[本文抜粋]:
§ §
早速お伺いしたいのですが、OMGの資格の始まりは元々アメリカだったのですか?
そうです。
アメリカのエンジニアが持つ資格で、アメリカではOMGの資格を取得すると、給料のベースアップになったりする、多くのエンジニアが所有している資格です。
そうなのですね。
OMGの資格の日本での普及度についてはどう思われますか?
ずっと前からある資格ではありますが、実は全部英語でした。
その英語の壁というのが非常に高くて。
コンスタントに受験者はいたものの、US本部との会議の中で「日本語にしていかないと受験者増えないよね」という話になり、ちょうど2年前ぐらいから日本語へのコンバートを開始しています。
ただ単に翻訳すればいいわけではなく、コンセプトづくりをしたり、技術的な単語や文言を
正確に理解して翻訳するのに時間がかかってしまって。
全三種類で12アイテムあるんですけど、あと5アイテムぐらいは日本語になっていないので現在翻訳中です。
初級、中級は既にだいぶ翻訳が進んでいますが、対策セミナーが必須で必要ですので、協賛して頂いている協力企業でカリキュラムを検討して頂いている最中です。
「アイテム」っていう概念があったかと思いますが、こちらのアイテムはどういった種類のものがありますか?
BPM、SysML、UMLの3アイテムですね。
先ず、BPMはBusiness Process Managementといって、業務プロセスを見える形にフローで書き現して、現状を把握、変更や改善を行うことで、本来あるべきプロセスに継続的に近づけていくための業務管理手法です。
よく as is to be とか聞いたことがあるかと思いますが、ソレです。
次にSysMLですが、Systems Modeling Languageの略称でシステムの構造や繋がり等を記述して、図表として表記する記述方法です。
昔はHDやSOFTのエンジニア間での共通言語がまちまちで統一されていなかった為、開発工数遅延や思い違いによる出戻り等様々な不具合が発生していました。
SysMLは、エンジニアが共通したシステム開発を進める中でコミュニケーションを円滑に進めることができる共通言語です。
§ §
[表示データ]:

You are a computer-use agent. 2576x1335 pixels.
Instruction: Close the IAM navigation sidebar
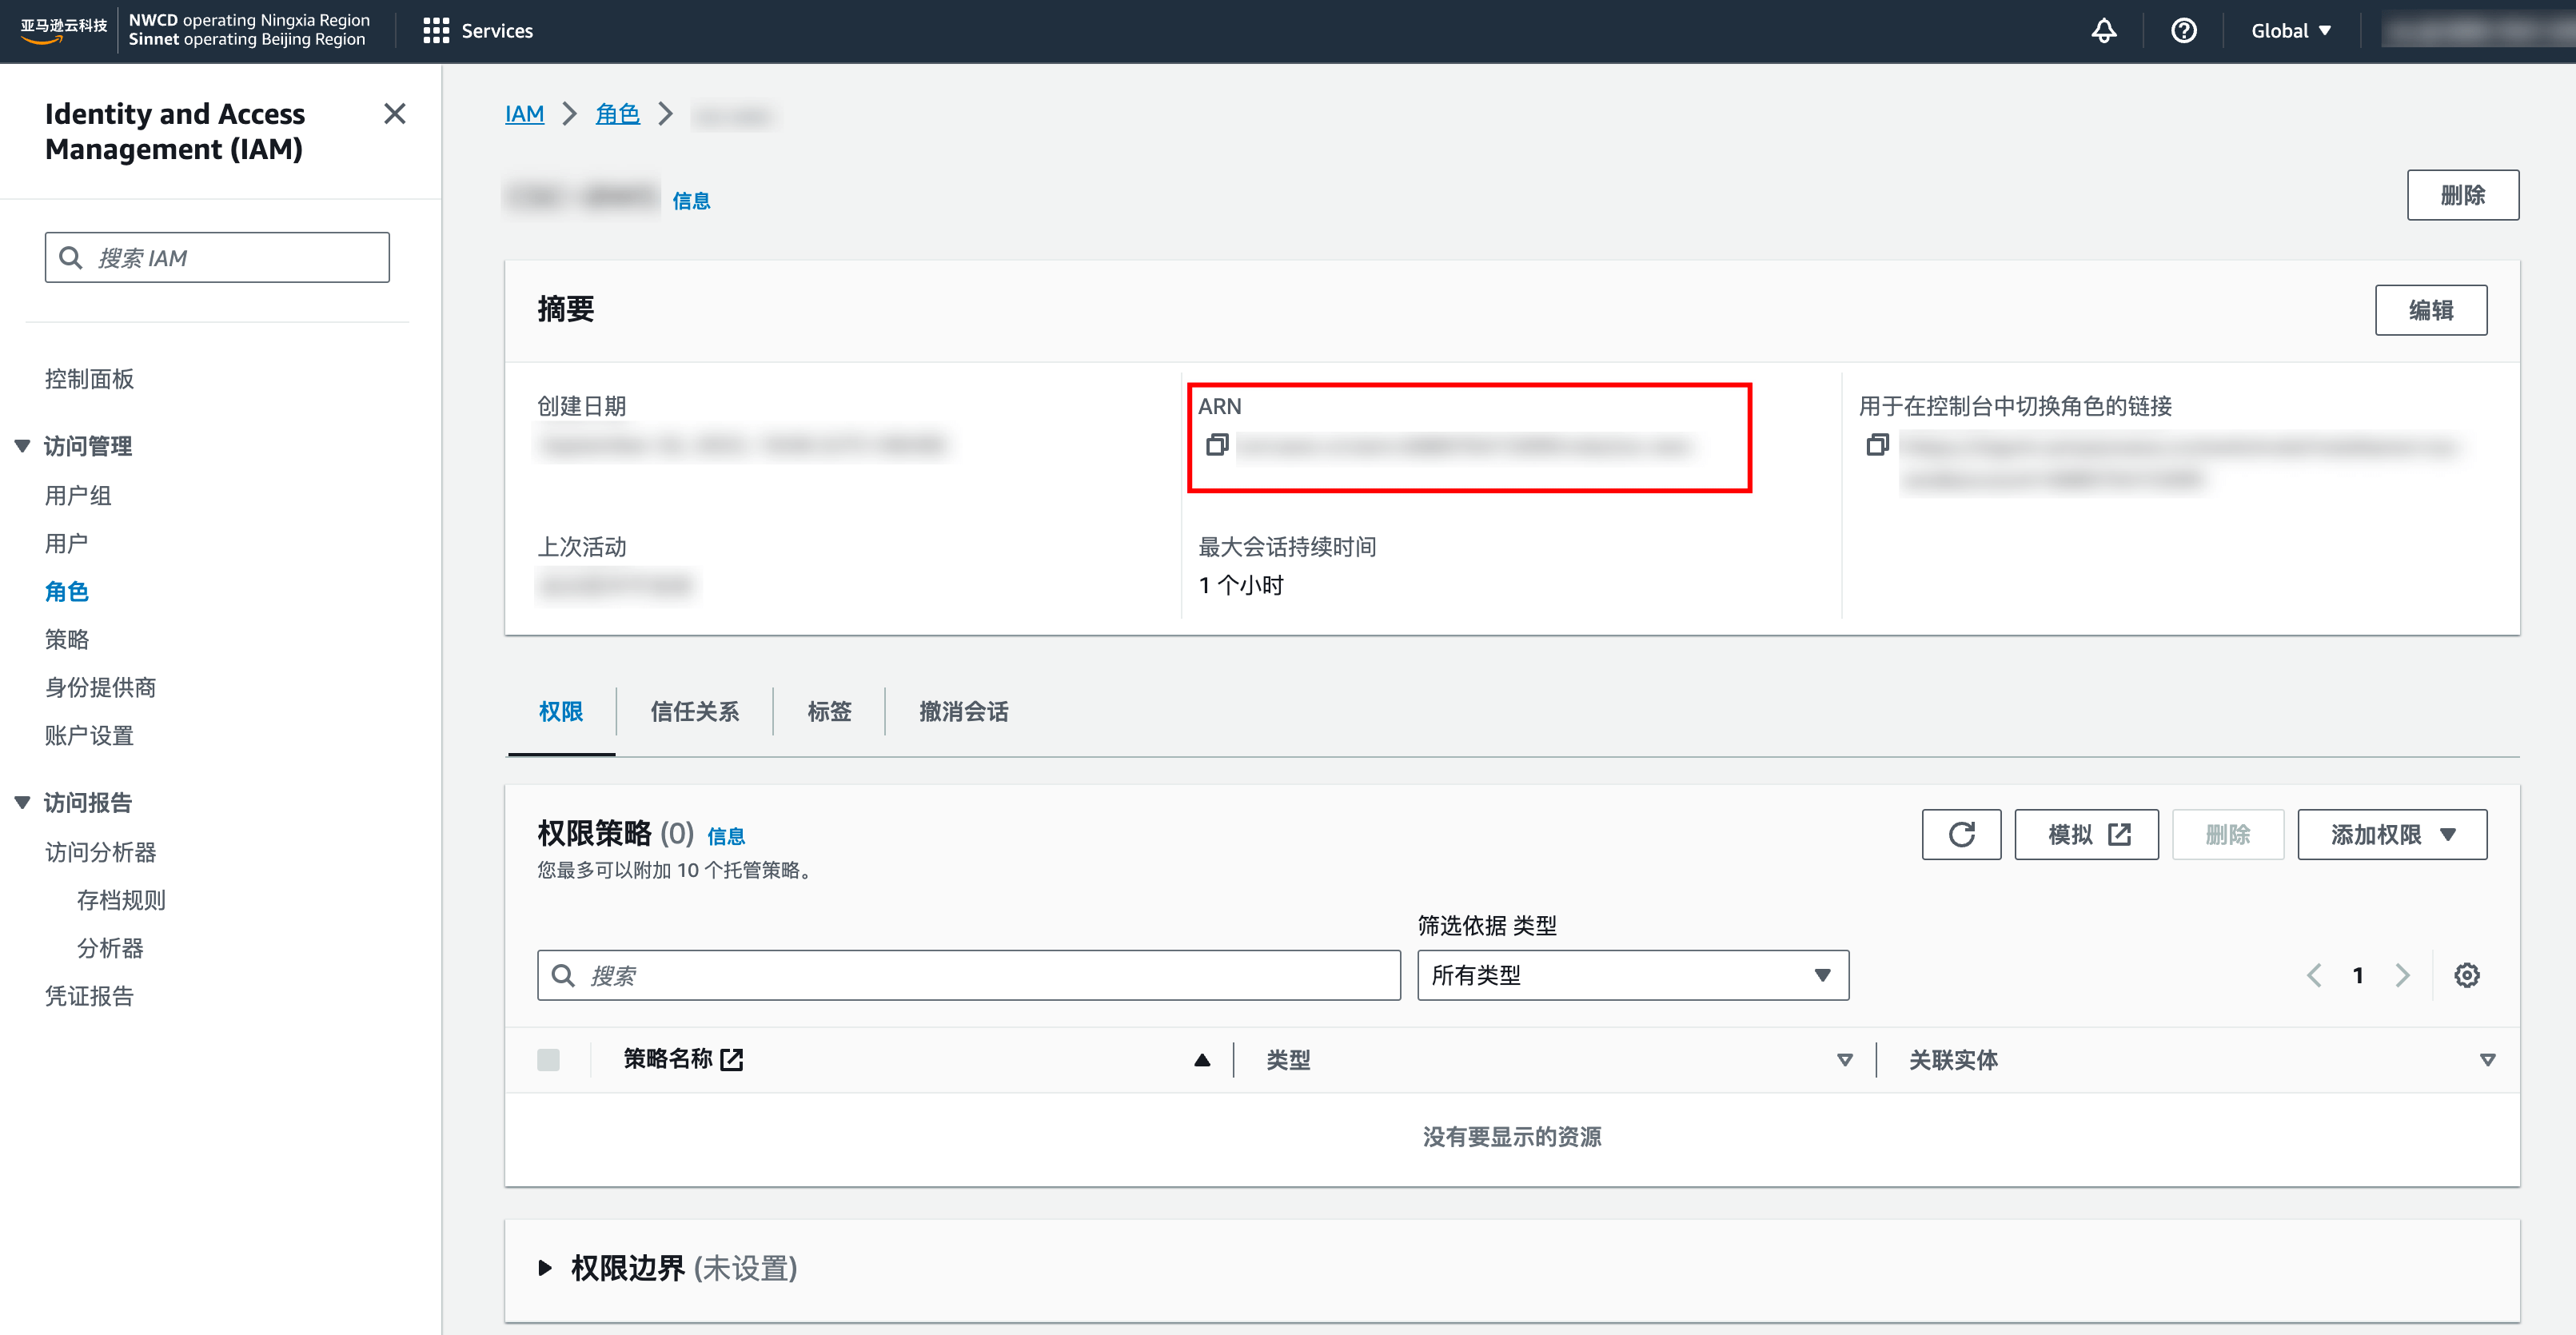point(394,114)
§ §
[やること]:
**1.** OMG資格の本文を、「早速お伺いしたいのですが、OMGの資格の始まりは元々アメリカだったのですか?」から始めて「ずっと前からある資格ではありますが、実は全部英語でした。」で終わるところまで、一字一句変えずに書き写してください。
**2.** OMG資格の本文で「先ず、BPMは」から始まる段落を、主な内容を残して箇条書きにまとめてください。

[解答例]:
**1.**
早速お伺いしたいのですが、OMGの資格の始まりは元々アメリカだったのですか?
そうです。
アメリカのエンジニアが持つ資格で、アメリカではOMGの資格を取得すると、給料のベースアップになったりする、多くのエンジニアが所有している資格です。
そうなのですね。
OMGの資格の日本での普及度についてはどう思われますか?
ずっと前からある資格ではありますが、実は全部英語でした。

**2.**
- BPMはBusiness Process Managementのこと
- 業務プロセスをフローで書き表し、見える形にする
- 現状を把握し、変更や改善を行う
- 本来あるべきプロセスに継続的に近づけていくための業務管理手法